As if one Windows Nightmare dogging all our printers were not enough…
…here’s another bug, disclosed by Microsoft on 2021-07-20, that could expose critical secrets from the Windows registry.
Denoted CVE-2021-36934, this one has variously been nicknamed HiveNightmare and SeriousSAM.
The moniker HiveNightmare comes from the fact that Windows stores its registry data in a small number of proprietary database files, known in Microsoft jargon as hives or hive files.
These hive files include a trio called SAM
, SECURITY
and SYSTEM
, which between them include secret data including passwords and security tokens that regular users aren’t supposed to be able to access.

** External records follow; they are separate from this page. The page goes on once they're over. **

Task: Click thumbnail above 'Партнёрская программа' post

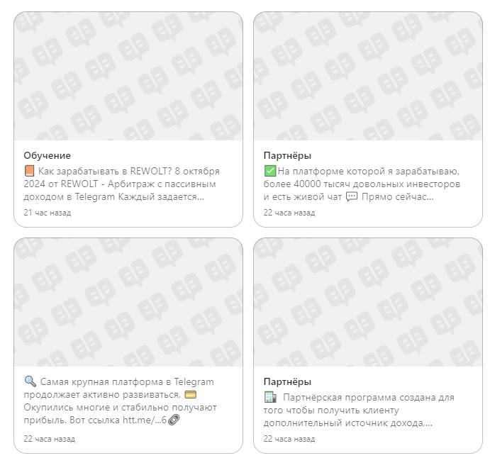Action: tap(368, 302)
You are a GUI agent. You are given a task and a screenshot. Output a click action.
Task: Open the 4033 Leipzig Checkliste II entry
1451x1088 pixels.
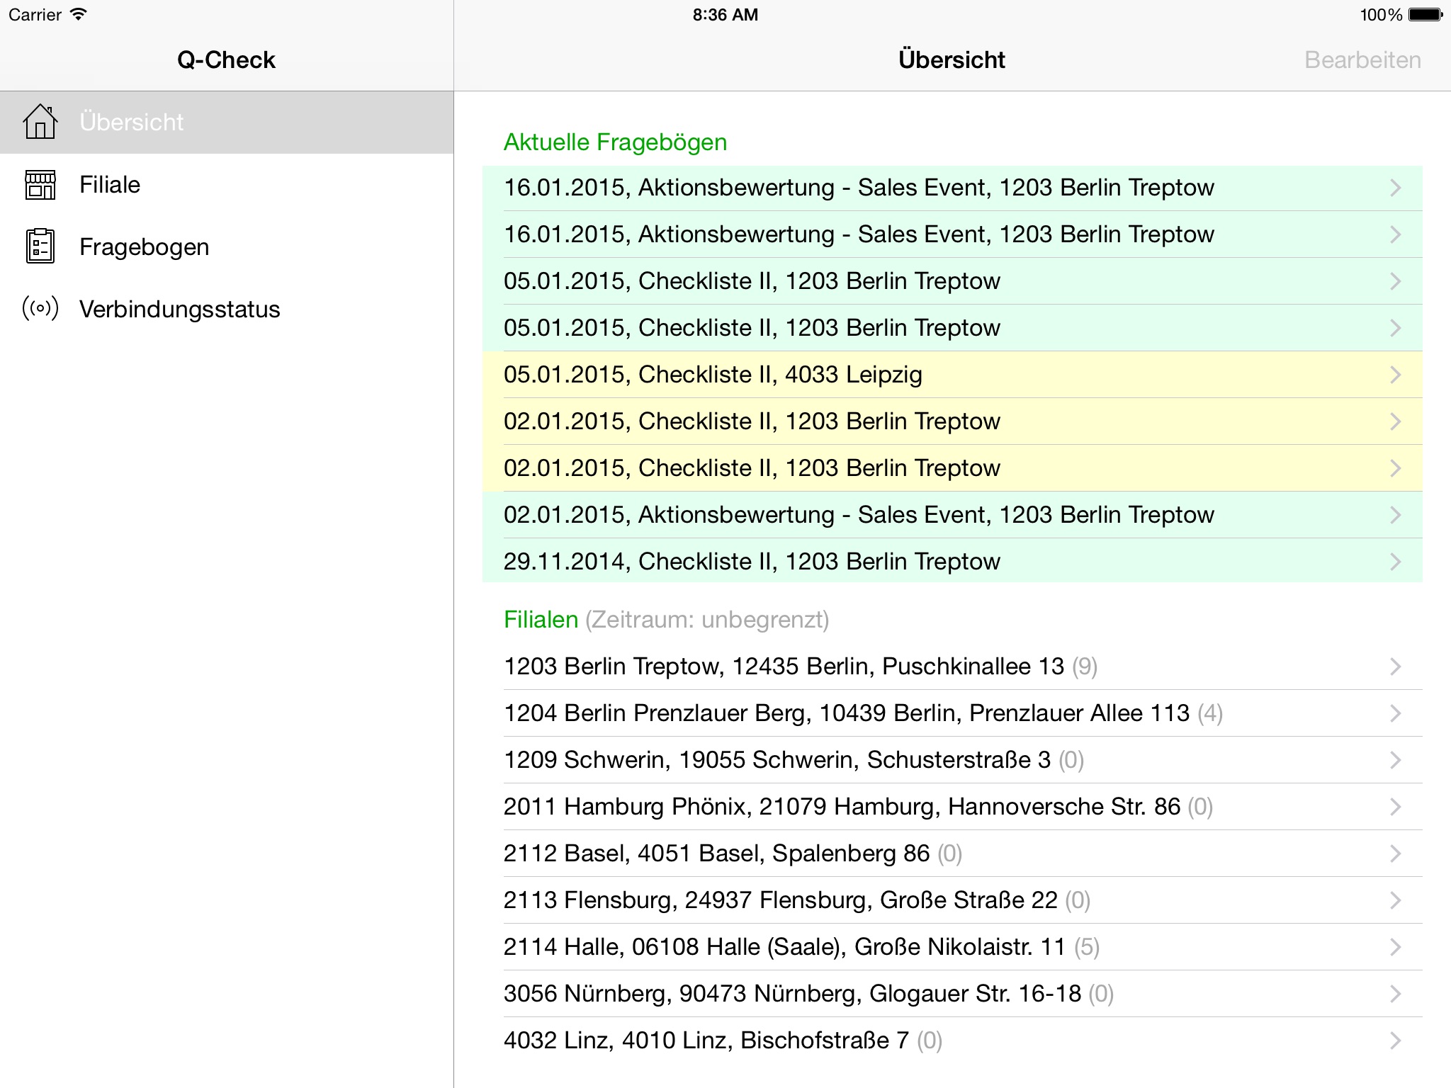[x=713, y=375]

They’re kept in a special, and supposedly secure, folder under the Windows directory called C:\Windows\System32\config
, as you see here:
C:\Windows\System32\config> dir
[. . .]
Directory of C:\Windows\System32\config
[. . .]
21/07/2021 12:57 524,288 BBI
25/06/2021 06:21 28,672 BCD-Template
21/07/2021 14:45 32,768,000 COMPONENTS
21/07/2021 12:57 786,432 DEFAULT
21/07/2021 12:32 4,194,304 DRIVERS
[. . .]
21/07/2021 12:57 65,536 SAM <--some system secrets included
21/07/2021 12:57 32,768 SECURITY <--some system secrets included
21/07/2021 12:57 87,556,096 SOFTWARE
21/07/2021 12:57 11,272,192 SYSTEM <--some system secrets included
[. . .]
The moniker SeriousSAM comes from the filename SAM
, which is short for Security Account Manager, a name that sounds as serious as the file’s content’s are.